一维高效动态负载平衡方法：多层均权法

提出了一个适合同构和异构并行计算环境的高效一维动态负载平衡方法；多层均权法，并成功地解决了多物质非定常流体力学Lagrange法并行数值模拟过程中的动态负载不平衡问题。文中给出了详细的理论分析以及两台并行机上结合某实际物理问题组织的并行数值实验。

High Efficient One Dimensional Dynamical Load Balancing Method: Multilevel Averaging Weight Method

A Multilevel Averaging Weight (MAW) dynamic load balancing method suitable for both synchronous and heterogeneous parallel computing environments is presented in this paper to solve the one-dimensional dynamic load imbalance problems arising from the parallel Lagrange numerical simulation of multiple matters non-steady fluid dynamics. At first, a one-dimensional load imbalance model is designed to simplify the theoretical analysis for the robustness of MAW method. For this model, the defined domain is uniformly differenced into grid cells, and every grid cells is assumed to be processed with different CPU time. Given P processors, it is required to find the efficient domain decomposition strategy which can keep the loads among different subdomains assigned to individual processors balanced. Secondly, we present a load balancing method, Averaging Weight (AW) method. The theoretical analysis shows that, while the number the processors is equal to 2, AW method is very efficient to adjust the system form a very imbalanced state to a very balanced state in 2—4 iterations.

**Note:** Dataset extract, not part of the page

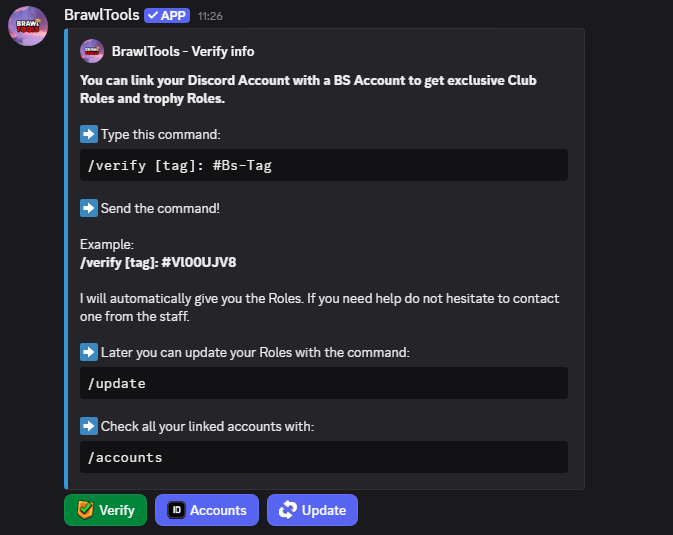This screenshot has width=673, height=535.
Task: Click the /update code block
Action: tap(324, 383)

It is unfortunately that this conclusion can not be generalized to be suitable for larger number of processors. In further, inherited form the idea of the AW method, we designed another load balancing method, Multilevel Averaging Weight method. The similar theoretical analysis shows that this method can adjust the load to be balanced in ClogP iterations for any number of processors, where P is the number of processors and C is the iterations using AW method while P=2. This result is usually enough to efficiently track fluctuations in the load imbalance as the parallel numerical simulation progresses. Moreover, both AW and MAW method are all suitable for both homogeneous and heterogeneous parallel computing environments. Thirdly, we organize the numerical experiments for three types of load balancing models, and gain the same conclusions coincided with that of the theoretical analysis. At last, we apply the MAW method to the load balancing problems arising from the parallel Lagrange numerical simulation of multiple matters non-steady fluid dynamics, and improve the performance by 11%—17% for different grid scales and different number of processors of two parallel computers. One of the parallel computers is PC-Cluster with 9 Pentium-II 400MHz connected with 100Mbps switch, and another is some shared memory symmetric multiprocessors (SMP) with 12 CPUs.